賠償保険は言うまでも無く開業者は必ず契約しているはずですが(未契約の場合は論外ですので即座にインターネットで検索して加入すべきです)この保険ですべてが補償されると考えてはなりません。補償の前提条件にはコンプライアンスが厳然としてあります。コンプライアンスを実践しその上で万が一の不測の事態に対応するよう保険約款は構成されております。ですから違法な施術が要因となる賠償事案にたいしては間違いなく保険会社の無責(補償しない)となります。

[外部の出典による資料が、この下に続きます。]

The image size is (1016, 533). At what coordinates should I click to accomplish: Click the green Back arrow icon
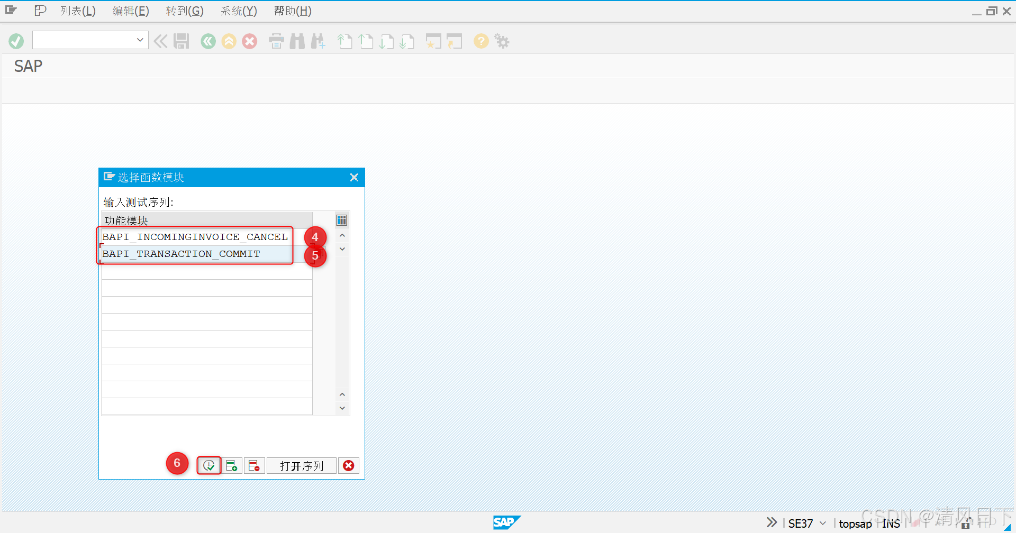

例えば行政通知で禁忌手技にあげられている頚椎のスラスト法が要因とかんがえられる賠償事案などの場合、ほとんどの保険会社は約款で無責を明記しております。保険会社の社会的責任から違法行為と認識される施術を助長する保険を提供できないのは当然でありましょう。

例外として少数の保険会社で無責を明記してませんが、事故があった時すんなり保険を適用してくれるかどうか疑わしいとこです。たぶん保険会社の担当者が業界について無知なため約款を修正してないと見るべきでしょう。

いずれにせよ、すべての施術師はいざ前述事案が発生したとき賠償保険では補償されないと考えねばなりません。結局自分を守ることができるのはコンプライアンスを実践する自分の意思しかないのです。

以上カイロプラクティック施術師はカイロプラクティックが係わる法律の知識を深めコンプライアンスを実践することに責任を負っていかねばなりません。